=== Supplied text ===

China Daily

World cruise, begun before pandemic, nears end of odyssey

- AGENCIES VIA XINHUA

Passengers on a luxury liner’s around-the-world cruise, begun before the globe was gripped by the novel coronaviru­s pandemic, are finally approachin­g the end of their odyssey after 15 weeks at sea.

Their ship, the Costa Deliziosa, heads to ports in Spain and Italy, two of the countries most devastated by the outbreak.

Costa Crociere, an Italian cruise company, said on Saturday that the cruise, which set sail from Venice in early January with 1,831 passengers, has reached the western Mediterran­ean, with no cases of COVID-19 aboard.

One hundred and sixty-eight Spanish passengers will disembark from the nearly 300-meter vessel Deliziosa at the port of Barcelona, Spain, early this week, the company said. Then it will head to its final destinatio­n, Genoa, Italy, where it is expected the remaining passengers, Italians and those of other nationalit­ies, will disembark on Wednesday.

French authoritie­s had rebuffed a request by Costa for permission for several hundred passengers to disembark in Marseilles.

===

- [Things to do]:
- a) Please answer these from the cruise article:
(i) How many passengers were aboard when the cruise set sail from Venice?
(ii) At which port will the Spanish passengers disembark?
(iii) Whose authorities rebuffed Costa's request to let passengers disembark in Marseilles?
- b) Copy the stretch of the cruise article from "Costa Crociere, an" through "disembark on Wednesday.", renaming "Genoa" as "La Spezia".
The records have nothing to do with the cruise article.

=== Extracted material ===

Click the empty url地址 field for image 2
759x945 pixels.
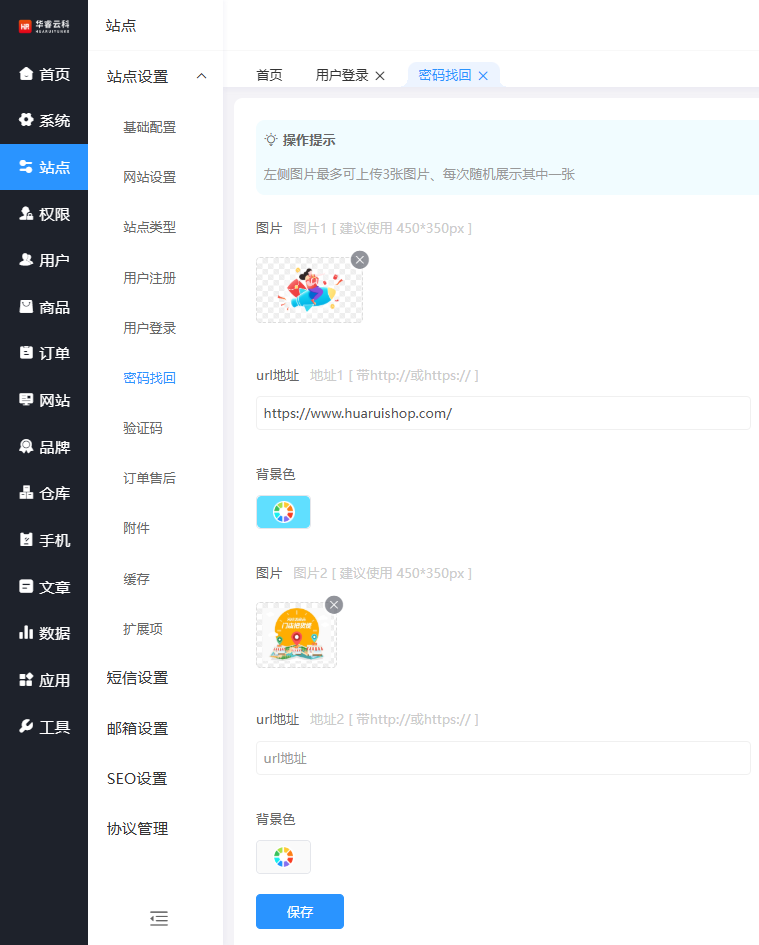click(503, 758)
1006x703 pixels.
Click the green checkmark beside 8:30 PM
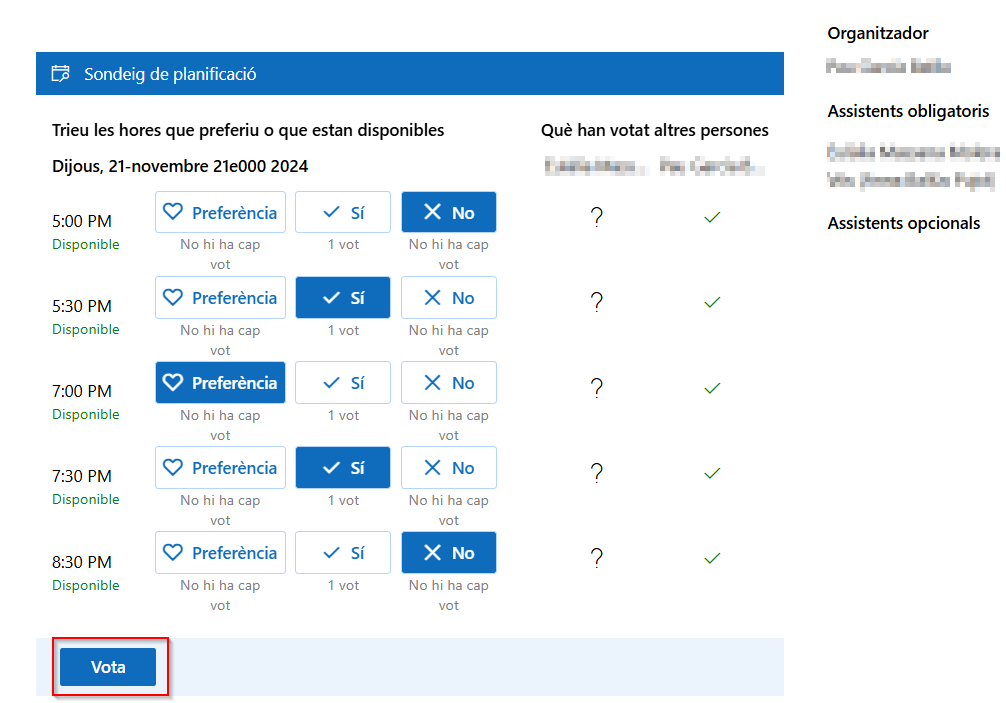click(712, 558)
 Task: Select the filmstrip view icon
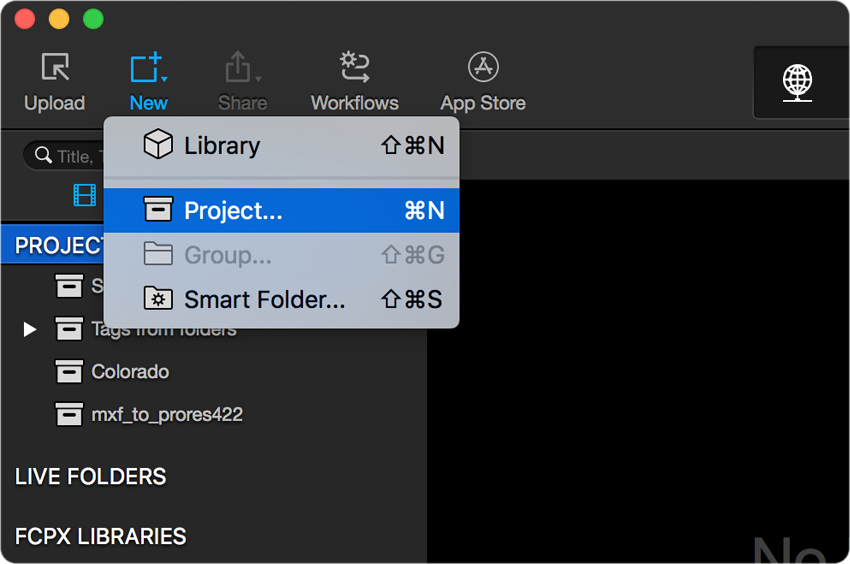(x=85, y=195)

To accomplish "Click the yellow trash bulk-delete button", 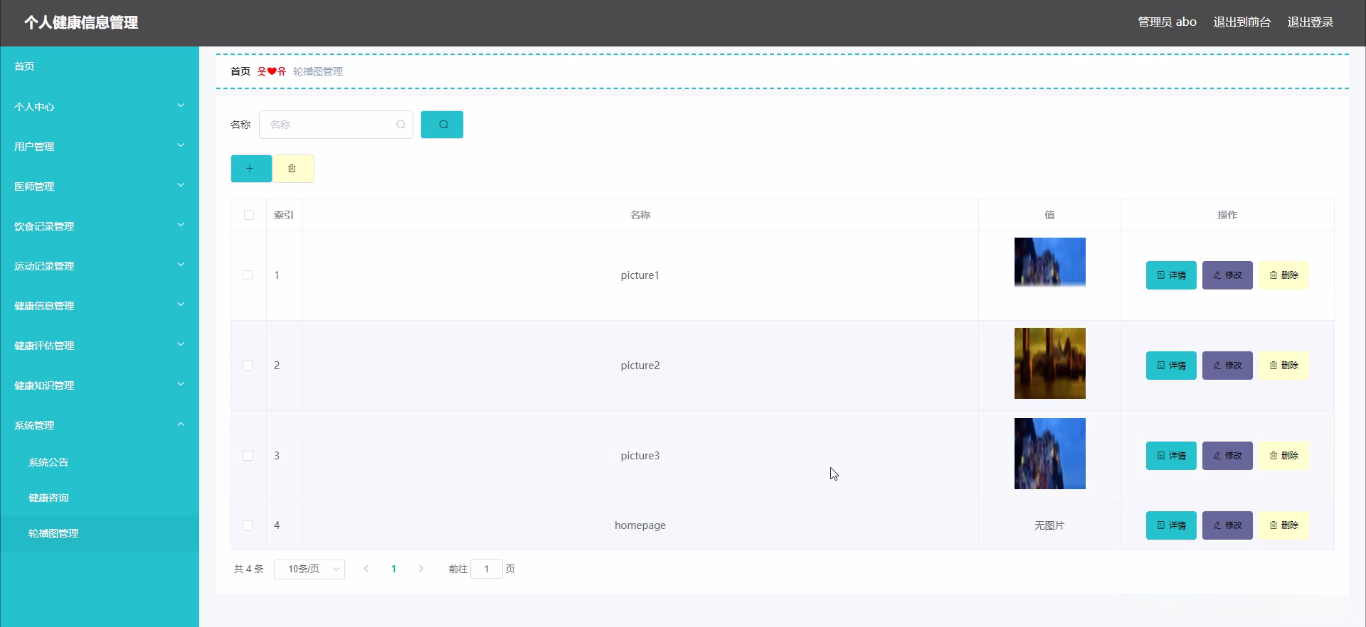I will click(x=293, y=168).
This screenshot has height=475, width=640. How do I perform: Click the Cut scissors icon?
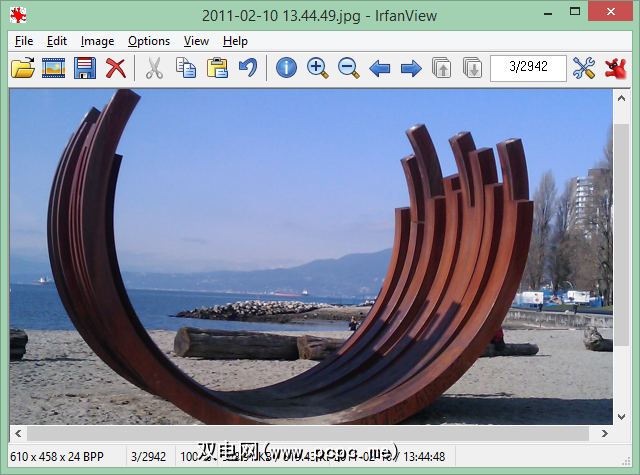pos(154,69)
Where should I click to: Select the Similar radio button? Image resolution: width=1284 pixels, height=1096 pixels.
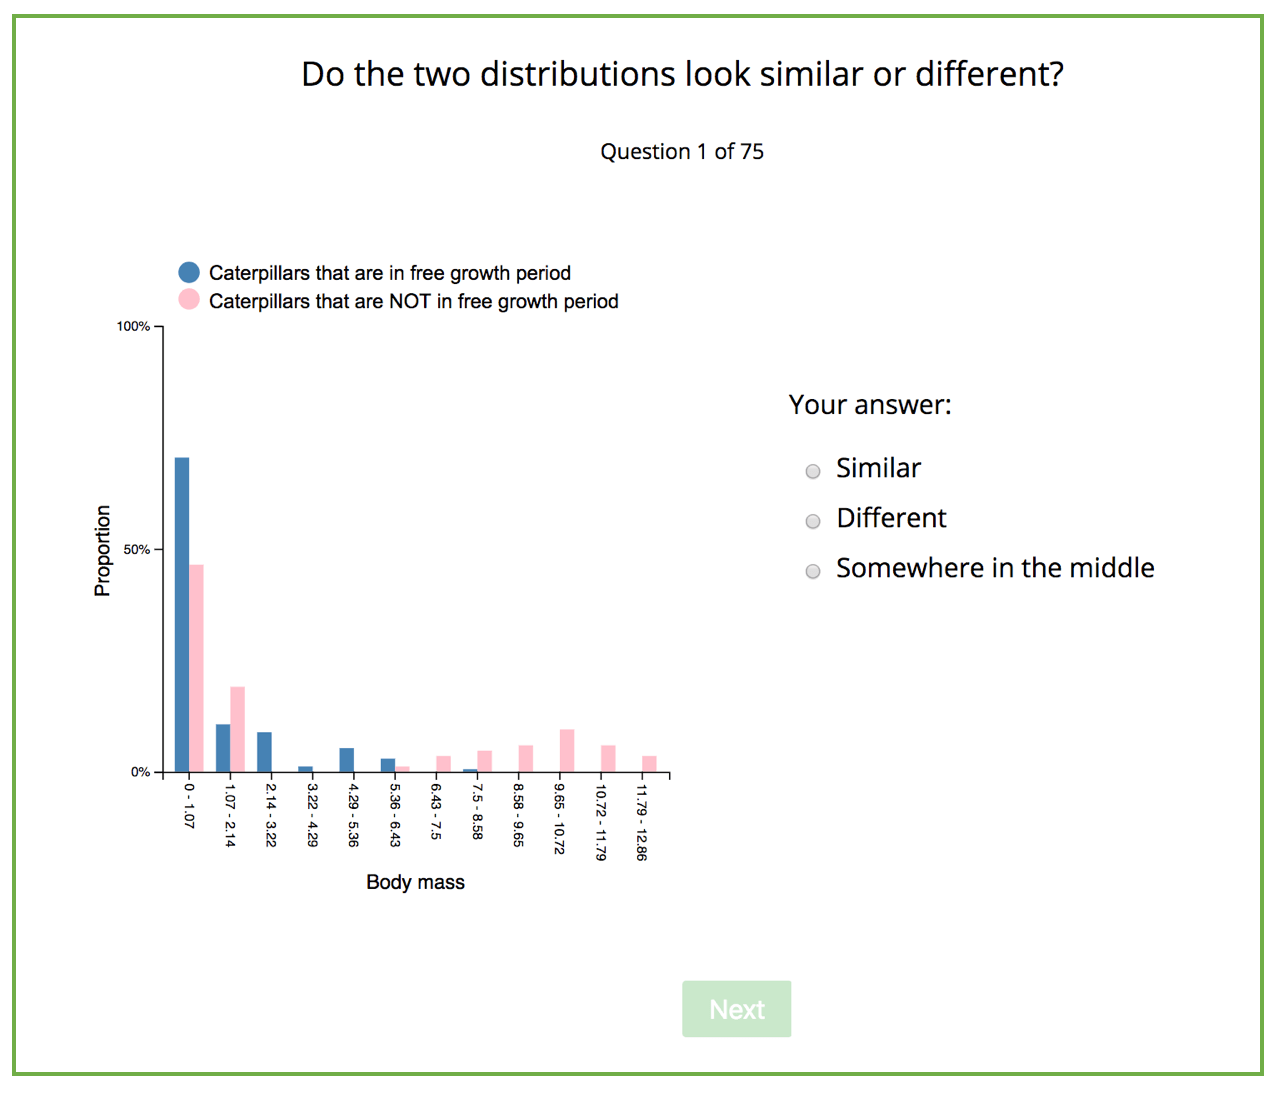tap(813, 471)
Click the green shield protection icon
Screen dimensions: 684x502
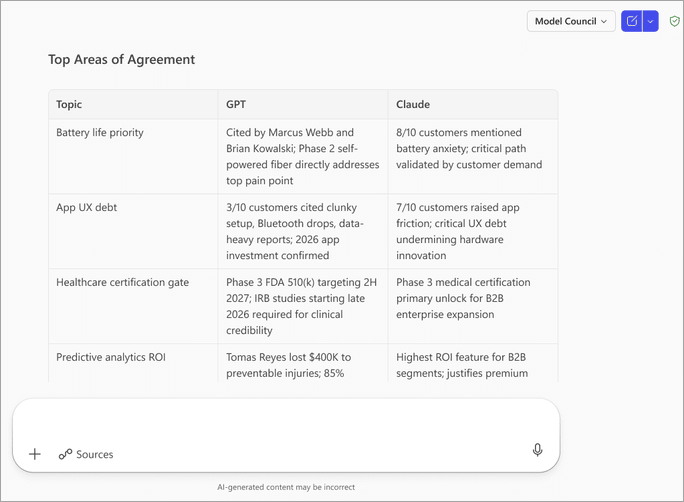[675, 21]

===

- [Answers by item]:
- a)
(i) 1,831
(ii) Barcelona, Spain
(iii) French authorities

- b)
Costa Crociere, an Italian cruise company, said on Saturday that the cruise, which set sail from Venice in early January with 1,831 passengers, has reached the western Mediterran­ean, with no cases of COVID-19 aboard.

One hundred and sixty-eight Spanish passengers will disembark from the nearly 300-meter vessel Deliziosa at the port of Barcelona, Spain, early this week, the company said. Then it will head to its final destinatio­n, La Spezia, Italy, where it is expected the remaining passengers, Italians and those of other nationalit­ies, will disembark on Wednesday.